Further, glyoxal is so highly water-soluble that it is “tough to get out of the ocean,” Volkamer says.

“The source of the glyoxal as well as of (iodine oxide) is not currently understood,” a 2010 article by Volkamer and his colleagues notes. “We don’t have an understanding of where the glyoxal is coming from,” Volkamer emphasizes in an interview.

What they do know, though, is that climate dynamics involve atmospheric chemistry, the understanding of which is still evolving. Aerosols are tiny, airborne solid and liquid particles. When enough aerosols are aloft, air can appear hazy.

As Volkamer notes, aerosols can cool the planet by reflecting a portion of the incoming sunlight back into space and by potentially increasing cloud cover.

Aerosols can be formed by chemical reactions. Volkamer notes that reactive chemical components modify the aerosols’ likelihood of bonding with water-vapor molecules.

Certain gases lead to the growth of larger aerosol particles, which mask some of the warming effect of greenhouse gases, he adds. “Chemistry is at the interface of these reactions and climate effects.”

As for glyoxal and iodine oxide, “Here we have these reactive gases that have the ability to form aerosols, and we need to do more research to understand the relationship between aerosols and cloud formation.”

Volkamer underscores the need for long-term measurements of glyoxal and iodine oxide over the remote ocean. While his team’s findings are a first, they are essentially a snapshot in time. Global levels of carbon dioxide and other greenhouse gases, on the other hand, have been carefully monitored for more than five decades.

Volkamer’s observations were made with a ship-borne device called the CU Ship Multi-Axis Differential Optical Absorption instrument. That instrument was built in the Volkamer lab and was tested on top of Folsom Field’s skyboxes on the CU-Boulder campus.
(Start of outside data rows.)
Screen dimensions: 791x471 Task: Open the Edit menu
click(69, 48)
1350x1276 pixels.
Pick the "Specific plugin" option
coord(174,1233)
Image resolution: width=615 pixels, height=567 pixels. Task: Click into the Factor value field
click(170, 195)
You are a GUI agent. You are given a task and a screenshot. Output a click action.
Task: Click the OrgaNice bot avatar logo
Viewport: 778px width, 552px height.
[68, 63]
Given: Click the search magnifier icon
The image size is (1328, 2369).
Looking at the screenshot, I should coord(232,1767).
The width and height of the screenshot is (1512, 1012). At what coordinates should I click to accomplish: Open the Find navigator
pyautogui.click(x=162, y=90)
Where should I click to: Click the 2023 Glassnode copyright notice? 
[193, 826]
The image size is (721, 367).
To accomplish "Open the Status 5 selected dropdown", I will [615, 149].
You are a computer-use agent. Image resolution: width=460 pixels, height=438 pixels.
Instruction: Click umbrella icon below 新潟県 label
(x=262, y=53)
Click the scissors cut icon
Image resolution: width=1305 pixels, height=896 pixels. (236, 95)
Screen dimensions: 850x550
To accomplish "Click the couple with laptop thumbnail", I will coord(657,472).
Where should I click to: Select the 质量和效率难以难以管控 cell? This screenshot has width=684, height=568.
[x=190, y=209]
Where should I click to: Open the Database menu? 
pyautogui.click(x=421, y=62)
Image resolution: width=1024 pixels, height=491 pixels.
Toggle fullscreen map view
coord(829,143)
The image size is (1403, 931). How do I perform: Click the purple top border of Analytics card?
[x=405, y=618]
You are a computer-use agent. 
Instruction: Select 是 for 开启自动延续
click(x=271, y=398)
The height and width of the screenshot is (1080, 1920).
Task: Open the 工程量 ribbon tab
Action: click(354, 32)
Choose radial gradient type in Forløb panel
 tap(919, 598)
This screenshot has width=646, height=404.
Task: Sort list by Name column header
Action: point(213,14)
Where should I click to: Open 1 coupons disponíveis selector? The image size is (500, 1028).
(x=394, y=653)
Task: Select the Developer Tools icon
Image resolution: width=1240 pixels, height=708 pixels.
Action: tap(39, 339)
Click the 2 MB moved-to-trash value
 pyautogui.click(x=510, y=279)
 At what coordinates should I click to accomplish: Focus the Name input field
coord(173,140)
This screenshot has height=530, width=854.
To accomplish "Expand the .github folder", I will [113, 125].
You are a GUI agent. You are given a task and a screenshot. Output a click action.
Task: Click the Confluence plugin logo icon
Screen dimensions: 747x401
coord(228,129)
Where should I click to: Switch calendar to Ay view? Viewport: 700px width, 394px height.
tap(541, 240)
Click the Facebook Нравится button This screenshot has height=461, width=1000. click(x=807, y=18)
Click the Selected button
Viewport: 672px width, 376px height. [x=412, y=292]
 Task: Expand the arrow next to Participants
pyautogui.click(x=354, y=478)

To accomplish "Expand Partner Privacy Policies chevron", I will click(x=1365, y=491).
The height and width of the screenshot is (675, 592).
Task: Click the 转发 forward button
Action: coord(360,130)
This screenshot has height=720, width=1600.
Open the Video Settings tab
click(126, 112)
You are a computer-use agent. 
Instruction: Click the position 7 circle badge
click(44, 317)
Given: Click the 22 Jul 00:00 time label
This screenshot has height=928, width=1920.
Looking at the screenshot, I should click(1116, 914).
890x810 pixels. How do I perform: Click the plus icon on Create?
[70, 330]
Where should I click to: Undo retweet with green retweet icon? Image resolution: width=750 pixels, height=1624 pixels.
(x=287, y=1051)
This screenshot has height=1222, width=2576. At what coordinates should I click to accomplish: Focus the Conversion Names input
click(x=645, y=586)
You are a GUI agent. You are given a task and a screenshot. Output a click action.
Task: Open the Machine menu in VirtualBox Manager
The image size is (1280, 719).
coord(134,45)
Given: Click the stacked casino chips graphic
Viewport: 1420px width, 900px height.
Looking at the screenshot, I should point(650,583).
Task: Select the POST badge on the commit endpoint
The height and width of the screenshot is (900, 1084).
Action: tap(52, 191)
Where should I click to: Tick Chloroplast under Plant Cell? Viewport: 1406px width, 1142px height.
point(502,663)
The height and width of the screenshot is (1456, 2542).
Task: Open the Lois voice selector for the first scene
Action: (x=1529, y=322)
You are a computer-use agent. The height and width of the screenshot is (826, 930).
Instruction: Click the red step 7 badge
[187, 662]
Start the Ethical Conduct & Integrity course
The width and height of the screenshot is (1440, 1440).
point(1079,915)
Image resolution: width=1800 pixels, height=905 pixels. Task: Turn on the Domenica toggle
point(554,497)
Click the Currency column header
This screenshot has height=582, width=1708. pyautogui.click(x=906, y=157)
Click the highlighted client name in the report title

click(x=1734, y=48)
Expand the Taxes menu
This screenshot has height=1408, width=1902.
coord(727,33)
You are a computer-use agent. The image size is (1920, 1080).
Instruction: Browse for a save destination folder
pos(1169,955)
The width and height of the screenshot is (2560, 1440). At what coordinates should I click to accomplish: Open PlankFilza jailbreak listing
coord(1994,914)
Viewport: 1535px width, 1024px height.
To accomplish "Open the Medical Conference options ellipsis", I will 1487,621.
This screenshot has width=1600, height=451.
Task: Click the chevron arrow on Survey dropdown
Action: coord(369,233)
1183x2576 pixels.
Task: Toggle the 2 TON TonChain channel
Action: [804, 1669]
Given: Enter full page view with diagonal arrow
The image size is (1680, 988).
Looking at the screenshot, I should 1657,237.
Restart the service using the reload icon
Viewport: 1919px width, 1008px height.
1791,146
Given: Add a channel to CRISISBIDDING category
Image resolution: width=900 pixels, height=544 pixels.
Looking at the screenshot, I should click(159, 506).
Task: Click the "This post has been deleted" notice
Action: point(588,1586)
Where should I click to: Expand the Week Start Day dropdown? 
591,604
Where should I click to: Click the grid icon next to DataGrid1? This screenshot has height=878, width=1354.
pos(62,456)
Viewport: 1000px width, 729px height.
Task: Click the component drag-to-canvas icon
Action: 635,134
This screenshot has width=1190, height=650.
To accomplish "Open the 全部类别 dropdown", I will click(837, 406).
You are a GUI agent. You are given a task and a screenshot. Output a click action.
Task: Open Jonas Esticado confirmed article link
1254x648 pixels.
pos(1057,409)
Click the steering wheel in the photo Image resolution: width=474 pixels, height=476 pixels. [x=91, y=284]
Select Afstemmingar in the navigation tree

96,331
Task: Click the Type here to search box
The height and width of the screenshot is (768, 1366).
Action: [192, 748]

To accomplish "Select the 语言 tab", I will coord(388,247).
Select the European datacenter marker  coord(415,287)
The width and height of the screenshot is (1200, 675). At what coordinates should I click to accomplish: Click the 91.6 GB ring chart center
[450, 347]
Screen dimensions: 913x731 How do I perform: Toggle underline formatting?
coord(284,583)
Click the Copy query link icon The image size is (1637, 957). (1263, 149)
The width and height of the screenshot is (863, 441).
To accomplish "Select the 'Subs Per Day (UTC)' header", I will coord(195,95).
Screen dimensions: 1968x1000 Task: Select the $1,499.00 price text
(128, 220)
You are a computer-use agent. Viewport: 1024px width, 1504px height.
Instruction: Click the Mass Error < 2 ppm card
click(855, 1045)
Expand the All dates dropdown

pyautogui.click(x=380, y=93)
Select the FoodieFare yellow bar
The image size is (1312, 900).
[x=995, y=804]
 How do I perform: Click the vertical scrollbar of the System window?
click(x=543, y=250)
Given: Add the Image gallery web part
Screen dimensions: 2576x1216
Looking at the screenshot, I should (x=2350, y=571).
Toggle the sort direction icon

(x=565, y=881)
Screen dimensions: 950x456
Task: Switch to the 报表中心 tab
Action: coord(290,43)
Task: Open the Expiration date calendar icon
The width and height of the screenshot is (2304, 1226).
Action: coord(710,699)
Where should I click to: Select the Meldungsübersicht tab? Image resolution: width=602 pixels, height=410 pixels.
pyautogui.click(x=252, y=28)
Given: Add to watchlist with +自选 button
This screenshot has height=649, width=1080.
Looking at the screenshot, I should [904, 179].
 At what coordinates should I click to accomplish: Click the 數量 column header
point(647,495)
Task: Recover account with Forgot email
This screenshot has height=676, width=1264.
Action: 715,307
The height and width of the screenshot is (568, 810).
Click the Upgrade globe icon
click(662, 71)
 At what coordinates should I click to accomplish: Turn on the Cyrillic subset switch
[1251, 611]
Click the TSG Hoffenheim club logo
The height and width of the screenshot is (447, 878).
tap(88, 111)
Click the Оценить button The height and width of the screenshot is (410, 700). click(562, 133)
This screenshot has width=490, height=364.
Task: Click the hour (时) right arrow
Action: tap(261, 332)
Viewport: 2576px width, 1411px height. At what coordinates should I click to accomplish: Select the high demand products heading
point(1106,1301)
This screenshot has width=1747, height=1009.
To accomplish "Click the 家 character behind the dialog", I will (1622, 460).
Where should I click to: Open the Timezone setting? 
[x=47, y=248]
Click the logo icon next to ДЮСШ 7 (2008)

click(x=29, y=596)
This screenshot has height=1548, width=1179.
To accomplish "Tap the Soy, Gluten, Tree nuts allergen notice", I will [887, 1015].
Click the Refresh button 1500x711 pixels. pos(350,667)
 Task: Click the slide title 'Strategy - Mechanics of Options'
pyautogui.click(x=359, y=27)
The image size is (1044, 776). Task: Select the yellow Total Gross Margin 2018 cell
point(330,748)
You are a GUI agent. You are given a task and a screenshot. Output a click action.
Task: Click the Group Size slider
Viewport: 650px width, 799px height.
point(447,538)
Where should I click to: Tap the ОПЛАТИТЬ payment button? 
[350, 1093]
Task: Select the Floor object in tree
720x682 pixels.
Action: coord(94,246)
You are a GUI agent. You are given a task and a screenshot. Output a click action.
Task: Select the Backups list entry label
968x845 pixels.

As it happened, the U.S. Research Vessel Ron Brown was conducting a field experiment funded by the National Science Foundation in the Eastern tropical Pacific Ocean between October 2008 and January 2009, and Volkamer was allowed to affix his instrument to the ship during its journey.

The NOAA Research Vessel Ronald H. Brown is shown with an inset of the Volkamer team's SMAX-DOAS instrument, which was built and tested at CU. Photo courtesy of Rainer Volkamer.

The Volkamer lab built a similar, related instrument—the Airborne Multi-Axis Differential Absorption Spectroscopy instrument—which flew on the wing of an NSF plane in January 2010 and made the first observations from the air of glyoxal and iodine oxide over the remote ocean.

Before Volkamer’s confirmation of these potentially climate-relevant gases, satellite observations had shown some (but inconsistent) evidence that glyoxal might exist over the remote ocean. The satellites’ data were not conclusive, however, and different satellites gave different answers as to the glyoxal abundance for reasons that are still to be understood.

Volkamer’s work was funded by the NSF and by lab-startup funds from the university. Volkamer is also a fellow in the CU Cooperative Institute for Research in Environmental Sciences.